The other child did not appear to have faced such a bold dilemma. He was a mature infant, and lay inside an upper room, in a house of wood and stone with a horizontal sword hung over the main entrance, and a formless unvisited statue of God in the cellar.
The upper room had a large bed in it, but the child did not lie there. He was in a cot, or had been. The vague outline of it persisted, but mostly it seemed to have burned away, as had presumably any clothing the child might have worn. Now the child slept suspended inside a ball of flickering flame. Washes of red and gold passed continually over him, shading his whiteness, for he was a very white child, complexion and hair light as snow. In fact, if one observed closely – one did, but also many already had – the fire washes might be thought to be running about under his skin as well as across its surface.
A woman of the Jafn, a queen called Nirri, poised in the doorway at the top of the ladder-stair. Her face was a
study in strain. She did not enter the room.
The great bed was unslept in too. For almost a month Nirri had instead been lying down on a mattress in a specially constructed room of screens below.
She was not allowed, she had been told, to break the sorcerous web of fire.
‘Athluan,’ Nirri murmured.
The child did not respond.
Nor did the shining thing that sat there on a chair. The shining thing – the goddess Saphay also known as Saftri – merely stared at the child. And shone.
‘Lady,’ said Nirri with toneless formality, ‘can I or my women bring you anything?’
‘Nothing,’ said the shiner.
‘And he …?’
Nirri asked herself, blinking at the fluctuation of the fire, if her son was much bigger, far older – six years, seven?
‘Go away, queen,’ the shiner said. Her musical voice was not even ungracious, certainly not maleficent. Simply remote, shiny.
Nirri went back down the stair. In the hall below the warriors still present, the women and other children averted their gaze from her face. Outside a filthy snow-thatched gale was blowing. Arok the Chaiord had not returned. By now it seemed fairly sure he and the other men who had gone hunting must be lost. The goddess upstairs doubtless could have settled the question, but she never did. No man either had been elected to take Arok’s place. The coronation of a makeshift king was pointless probably, given the rest of this scenario.
Nirri walked out of the hall and into the room of screens. She sat by her brazier, whose firelight was not anything like the fireball upstairs.

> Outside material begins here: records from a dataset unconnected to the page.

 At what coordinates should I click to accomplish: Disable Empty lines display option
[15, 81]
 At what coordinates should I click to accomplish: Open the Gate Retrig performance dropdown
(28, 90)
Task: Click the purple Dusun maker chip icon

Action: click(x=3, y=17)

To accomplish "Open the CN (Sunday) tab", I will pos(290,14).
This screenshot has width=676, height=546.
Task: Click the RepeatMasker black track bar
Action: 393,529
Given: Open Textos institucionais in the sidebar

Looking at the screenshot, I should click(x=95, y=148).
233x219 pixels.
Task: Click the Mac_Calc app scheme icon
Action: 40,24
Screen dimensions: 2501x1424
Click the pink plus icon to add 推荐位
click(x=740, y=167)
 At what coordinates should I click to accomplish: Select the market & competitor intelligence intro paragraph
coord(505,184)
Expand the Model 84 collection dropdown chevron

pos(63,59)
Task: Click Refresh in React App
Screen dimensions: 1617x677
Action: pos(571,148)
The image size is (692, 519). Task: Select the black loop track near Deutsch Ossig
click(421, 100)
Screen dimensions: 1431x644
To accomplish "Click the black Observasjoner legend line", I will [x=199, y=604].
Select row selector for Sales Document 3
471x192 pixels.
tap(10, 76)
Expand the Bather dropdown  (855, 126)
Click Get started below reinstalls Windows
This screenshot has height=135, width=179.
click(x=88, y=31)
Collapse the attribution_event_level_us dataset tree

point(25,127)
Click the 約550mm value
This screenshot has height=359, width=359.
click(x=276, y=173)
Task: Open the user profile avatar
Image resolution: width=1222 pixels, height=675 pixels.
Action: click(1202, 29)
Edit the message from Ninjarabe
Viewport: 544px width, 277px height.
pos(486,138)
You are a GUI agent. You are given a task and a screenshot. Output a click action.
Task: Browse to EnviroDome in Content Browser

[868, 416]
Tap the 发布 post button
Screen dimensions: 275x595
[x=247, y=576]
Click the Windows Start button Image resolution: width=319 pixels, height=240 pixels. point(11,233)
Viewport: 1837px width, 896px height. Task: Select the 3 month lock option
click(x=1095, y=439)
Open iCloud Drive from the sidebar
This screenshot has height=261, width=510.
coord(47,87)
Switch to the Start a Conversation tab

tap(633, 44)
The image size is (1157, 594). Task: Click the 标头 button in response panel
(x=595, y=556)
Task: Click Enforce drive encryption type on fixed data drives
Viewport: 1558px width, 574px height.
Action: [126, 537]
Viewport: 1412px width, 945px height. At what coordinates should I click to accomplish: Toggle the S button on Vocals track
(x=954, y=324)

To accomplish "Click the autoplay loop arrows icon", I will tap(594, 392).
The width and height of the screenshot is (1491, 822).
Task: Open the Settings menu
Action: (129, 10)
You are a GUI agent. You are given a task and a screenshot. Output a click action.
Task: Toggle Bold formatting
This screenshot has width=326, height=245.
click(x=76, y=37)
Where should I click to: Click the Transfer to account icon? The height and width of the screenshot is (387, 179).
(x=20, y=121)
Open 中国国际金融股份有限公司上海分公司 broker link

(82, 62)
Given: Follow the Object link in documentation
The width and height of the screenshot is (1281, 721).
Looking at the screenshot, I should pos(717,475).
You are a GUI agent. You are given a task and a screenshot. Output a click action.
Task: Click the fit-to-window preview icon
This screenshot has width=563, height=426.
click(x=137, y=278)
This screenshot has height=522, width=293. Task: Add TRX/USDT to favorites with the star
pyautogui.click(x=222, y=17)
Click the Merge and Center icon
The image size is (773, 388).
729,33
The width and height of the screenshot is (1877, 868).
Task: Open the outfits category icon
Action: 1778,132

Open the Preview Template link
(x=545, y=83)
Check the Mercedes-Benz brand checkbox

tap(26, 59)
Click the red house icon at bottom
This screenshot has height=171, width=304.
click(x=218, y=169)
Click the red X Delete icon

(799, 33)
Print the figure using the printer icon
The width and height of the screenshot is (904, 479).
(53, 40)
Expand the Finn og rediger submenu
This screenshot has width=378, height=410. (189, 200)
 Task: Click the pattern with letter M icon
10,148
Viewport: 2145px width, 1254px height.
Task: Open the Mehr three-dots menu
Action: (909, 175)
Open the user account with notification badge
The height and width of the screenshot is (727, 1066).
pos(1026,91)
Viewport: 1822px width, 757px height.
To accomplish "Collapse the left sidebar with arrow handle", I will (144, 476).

Carefully breathing she slowed the beat of her heart. She thought, Arok lives. I would know if he didn’t. I knew in my own way with the other one I wed. And the child’s well. The child will grow and be a hero – a god – as She seemed to promise.
Nirri thought, Or I am wrong.
Very bad weather had started almost as soon as they left the capital.
As they descended to the snow plain, winds had come at the party from north and east, lashing and driving the top-snow before them. The dromaz mounts that every man rode made not so much of this. They lowered their heads, snake-like, and the riders too bowed forward, turning each compendium of beast and man into one humpy arrow on four racing legs.